-- Exercise details --
Below are the records. Retype exactly the lines between the lines holding "This screenshot has height=576, width=1024." and "The image size is (888, 598).", inclusive.

--*--

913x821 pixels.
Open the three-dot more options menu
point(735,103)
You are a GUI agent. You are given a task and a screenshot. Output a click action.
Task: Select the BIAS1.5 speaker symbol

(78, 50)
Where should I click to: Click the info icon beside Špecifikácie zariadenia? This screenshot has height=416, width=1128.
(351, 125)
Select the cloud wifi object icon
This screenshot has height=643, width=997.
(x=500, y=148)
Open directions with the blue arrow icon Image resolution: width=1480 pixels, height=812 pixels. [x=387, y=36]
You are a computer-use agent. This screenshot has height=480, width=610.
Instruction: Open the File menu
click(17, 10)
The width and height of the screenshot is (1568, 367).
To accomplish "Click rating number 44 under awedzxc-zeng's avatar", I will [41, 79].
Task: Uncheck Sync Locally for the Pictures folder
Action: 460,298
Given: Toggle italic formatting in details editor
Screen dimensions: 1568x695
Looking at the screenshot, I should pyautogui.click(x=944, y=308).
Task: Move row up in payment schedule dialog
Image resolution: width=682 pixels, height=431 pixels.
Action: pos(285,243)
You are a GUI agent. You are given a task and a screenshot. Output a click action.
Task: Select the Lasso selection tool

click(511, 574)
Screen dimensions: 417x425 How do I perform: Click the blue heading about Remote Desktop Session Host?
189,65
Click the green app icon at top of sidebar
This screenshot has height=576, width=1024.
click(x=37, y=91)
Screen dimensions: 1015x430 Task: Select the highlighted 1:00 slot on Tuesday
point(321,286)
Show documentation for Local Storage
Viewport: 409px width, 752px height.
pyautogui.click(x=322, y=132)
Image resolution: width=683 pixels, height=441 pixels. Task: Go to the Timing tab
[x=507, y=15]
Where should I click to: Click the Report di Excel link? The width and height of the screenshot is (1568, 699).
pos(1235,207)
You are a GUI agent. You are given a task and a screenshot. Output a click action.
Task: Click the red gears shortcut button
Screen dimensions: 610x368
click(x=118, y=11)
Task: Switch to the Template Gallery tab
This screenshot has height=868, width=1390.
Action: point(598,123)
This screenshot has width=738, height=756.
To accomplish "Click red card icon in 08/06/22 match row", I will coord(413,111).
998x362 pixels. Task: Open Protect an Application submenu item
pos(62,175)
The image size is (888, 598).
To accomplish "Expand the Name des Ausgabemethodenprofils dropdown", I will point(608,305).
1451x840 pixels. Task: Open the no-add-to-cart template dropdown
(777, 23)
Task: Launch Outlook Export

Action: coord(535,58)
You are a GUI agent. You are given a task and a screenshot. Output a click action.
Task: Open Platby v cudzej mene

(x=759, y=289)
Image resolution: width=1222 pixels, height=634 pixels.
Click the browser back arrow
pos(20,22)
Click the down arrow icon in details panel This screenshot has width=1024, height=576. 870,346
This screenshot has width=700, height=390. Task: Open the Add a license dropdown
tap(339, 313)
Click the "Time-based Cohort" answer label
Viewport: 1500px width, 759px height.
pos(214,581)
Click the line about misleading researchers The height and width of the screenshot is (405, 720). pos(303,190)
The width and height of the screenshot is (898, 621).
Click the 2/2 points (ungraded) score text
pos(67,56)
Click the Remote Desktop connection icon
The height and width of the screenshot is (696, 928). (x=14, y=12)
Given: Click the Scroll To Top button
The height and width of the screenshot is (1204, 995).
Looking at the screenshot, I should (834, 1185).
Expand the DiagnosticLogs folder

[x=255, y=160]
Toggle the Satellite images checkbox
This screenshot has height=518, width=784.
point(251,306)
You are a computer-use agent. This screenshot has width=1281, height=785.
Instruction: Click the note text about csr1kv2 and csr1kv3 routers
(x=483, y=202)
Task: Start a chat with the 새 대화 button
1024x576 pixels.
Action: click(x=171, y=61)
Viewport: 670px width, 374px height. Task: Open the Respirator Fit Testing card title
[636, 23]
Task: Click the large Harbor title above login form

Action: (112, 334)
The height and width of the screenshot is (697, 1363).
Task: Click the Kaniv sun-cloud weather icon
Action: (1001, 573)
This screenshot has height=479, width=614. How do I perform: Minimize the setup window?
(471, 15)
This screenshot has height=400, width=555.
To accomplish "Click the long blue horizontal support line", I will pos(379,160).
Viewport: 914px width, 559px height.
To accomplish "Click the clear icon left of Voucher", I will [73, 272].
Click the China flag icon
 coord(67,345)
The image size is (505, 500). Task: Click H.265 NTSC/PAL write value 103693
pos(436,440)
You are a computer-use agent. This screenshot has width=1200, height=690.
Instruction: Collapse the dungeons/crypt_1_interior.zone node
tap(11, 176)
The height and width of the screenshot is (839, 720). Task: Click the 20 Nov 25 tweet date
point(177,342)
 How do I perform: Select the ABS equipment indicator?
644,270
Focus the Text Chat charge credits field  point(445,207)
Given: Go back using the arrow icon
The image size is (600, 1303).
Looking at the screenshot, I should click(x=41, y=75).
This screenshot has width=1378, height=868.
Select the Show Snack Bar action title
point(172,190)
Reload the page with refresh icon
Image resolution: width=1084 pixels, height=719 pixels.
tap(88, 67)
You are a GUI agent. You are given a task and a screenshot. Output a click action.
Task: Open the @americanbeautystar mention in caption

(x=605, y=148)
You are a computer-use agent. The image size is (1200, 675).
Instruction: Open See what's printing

--*--

-- Exercise response --
This screenshot has height=576, width=1024.
click(x=37, y=91)
Screen dimensions: 1015x430 Task: Select the highlighted 1:00 slot on Tuesday
point(321,286)
Show documentation for Local Storage
Viewport: 409px width, 752px height.
pyautogui.click(x=322, y=132)
Image resolution: width=683 pixels, height=441 pixels. Task: Go to the Timing tab
[x=507, y=15]
Where should I click to: Click the Report di Excel link? The width and height of the screenshot is (1568, 699).
pos(1235,207)
You are a GUI agent. You are given a task and a screenshot. Output a click action.
Task: Click the red gears shortcut button
Screen dimensions: 610x368
click(x=118, y=11)
Task: Switch to the Template Gallery tab
This screenshot has height=868, width=1390.
Action: point(598,123)
This screenshot has width=738, height=756.
To accomplish "Click red card icon in 08/06/22 match row", I will coord(413,111).
998x362 pixels. Task: Open Protect an Application submenu item
pos(62,175)
The image size is (888, 598).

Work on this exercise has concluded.